[Stored data entries]
- - - - - - -

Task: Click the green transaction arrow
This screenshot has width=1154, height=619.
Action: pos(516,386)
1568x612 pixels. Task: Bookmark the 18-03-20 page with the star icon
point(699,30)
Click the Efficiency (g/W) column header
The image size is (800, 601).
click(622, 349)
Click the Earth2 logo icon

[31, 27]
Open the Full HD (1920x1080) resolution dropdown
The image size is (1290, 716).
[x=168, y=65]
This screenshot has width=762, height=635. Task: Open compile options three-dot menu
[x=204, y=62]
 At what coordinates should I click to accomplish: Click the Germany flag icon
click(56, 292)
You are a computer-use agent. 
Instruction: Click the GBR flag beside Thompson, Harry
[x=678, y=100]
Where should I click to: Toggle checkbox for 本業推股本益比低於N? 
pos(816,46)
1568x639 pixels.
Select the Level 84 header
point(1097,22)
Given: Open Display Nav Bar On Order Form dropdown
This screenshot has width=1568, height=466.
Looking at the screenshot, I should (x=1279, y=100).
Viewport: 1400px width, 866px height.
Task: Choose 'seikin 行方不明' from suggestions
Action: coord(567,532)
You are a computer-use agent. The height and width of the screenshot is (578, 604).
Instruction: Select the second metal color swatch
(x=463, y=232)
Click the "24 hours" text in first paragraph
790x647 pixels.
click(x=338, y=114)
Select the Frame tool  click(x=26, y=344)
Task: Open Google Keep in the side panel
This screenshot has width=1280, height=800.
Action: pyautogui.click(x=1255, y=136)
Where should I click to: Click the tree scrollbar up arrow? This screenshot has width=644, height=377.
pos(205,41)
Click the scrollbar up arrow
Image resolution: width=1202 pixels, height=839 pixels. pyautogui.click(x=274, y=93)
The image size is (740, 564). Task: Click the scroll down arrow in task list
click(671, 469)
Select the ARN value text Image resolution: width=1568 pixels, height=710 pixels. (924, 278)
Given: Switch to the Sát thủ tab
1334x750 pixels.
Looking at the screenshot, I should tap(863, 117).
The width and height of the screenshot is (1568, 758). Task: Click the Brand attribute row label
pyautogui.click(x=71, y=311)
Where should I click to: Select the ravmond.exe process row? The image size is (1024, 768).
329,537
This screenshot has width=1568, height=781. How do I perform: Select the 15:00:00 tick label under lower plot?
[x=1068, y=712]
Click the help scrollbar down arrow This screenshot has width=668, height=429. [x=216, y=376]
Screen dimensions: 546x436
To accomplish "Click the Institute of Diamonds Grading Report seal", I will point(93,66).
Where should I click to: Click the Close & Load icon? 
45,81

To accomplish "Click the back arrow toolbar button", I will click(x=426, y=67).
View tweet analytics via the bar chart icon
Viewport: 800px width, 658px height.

- - - - - - -

Keeping every line exactly as it is, copy all the records.

Task: Click the green transaction arrow
This screenshot has width=1154, height=619.
Action: pos(516,386)
1568x612 pixels. Task: Bookmark the 18-03-20 page with the star icon
point(699,30)
Click the Efficiency (g/W) column header
The image size is (800, 601).
click(622, 349)
Click the Earth2 logo icon

[31, 27]
Open the Full HD (1920x1080) resolution dropdown
The image size is (1290, 716).
[x=168, y=65]
This screenshot has width=762, height=635. Task: Open compile options three-dot menu
[x=204, y=62]
 At what coordinates should I click to accomplish: Click the Germany flag icon
click(56, 292)
You are a computer-use agent. 
Instruction: Click the GBR flag beside Thompson, Harry
[x=678, y=100]
Where should I click to: Toggle checkbox for 本業推股本益比低於N? 
pos(816,46)
1568x639 pixels.
Select the Level 84 header
point(1097,22)
Given: Open Display Nav Bar On Order Form dropdown
This screenshot has width=1568, height=466.
Looking at the screenshot, I should (x=1279, y=100).
Viewport: 1400px width, 866px height.
Task: Choose 'seikin 行方不明' from suggestions
Action: coord(567,532)
You are a computer-use agent. The height and width of the screenshot is (578, 604).
Instruction: Select the second metal color swatch
(x=463, y=232)
Click the "24 hours" text in first paragraph
790x647 pixels.
click(x=338, y=114)
Select the Frame tool  click(x=26, y=344)
Task: Open Google Keep in the side panel
This screenshot has width=1280, height=800.
Action: pyautogui.click(x=1255, y=136)
Where should I click to: Click the tree scrollbar up arrow? This screenshot has width=644, height=377.
pos(205,41)
Click the scrollbar up arrow
Image resolution: width=1202 pixels, height=839 pixels. pyautogui.click(x=274, y=93)
The image size is (740, 564). Task: Click the scroll down arrow in task list
click(671, 469)
Select the ARN value text Image resolution: width=1568 pixels, height=710 pixels. (924, 278)
Given: Switch to the Sát thủ tab
1334x750 pixels.
Looking at the screenshot, I should tap(863, 117).
The width and height of the screenshot is (1568, 758). Task: Click the Brand attribute row label
pyautogui.click(x=71, y=311)
Where should I click to: Select the ravmond.exe process row? The image size is (1024, 768).
329,537
This screenshot has width=1568, height=781. How do I perform: Select the 15:00:00 tick label under lower plot?
[x=1068, y=712]
Click the help scrollbar down arrow This screenshot has width=668, height=429. [x=216, y=376]
Screen dimensions: 546x436
To accomplish "Click the Institute of Diamonds Grading Report seal", I will point(93,66).
Where should I click to: Click the Close & Load icon? 
45,81

To accomplish "Click the back arrow toolbar button", I will click(x=426, y=67).
View tweet analytics via the bar chart icon
Viewport: 800px width, 658px height.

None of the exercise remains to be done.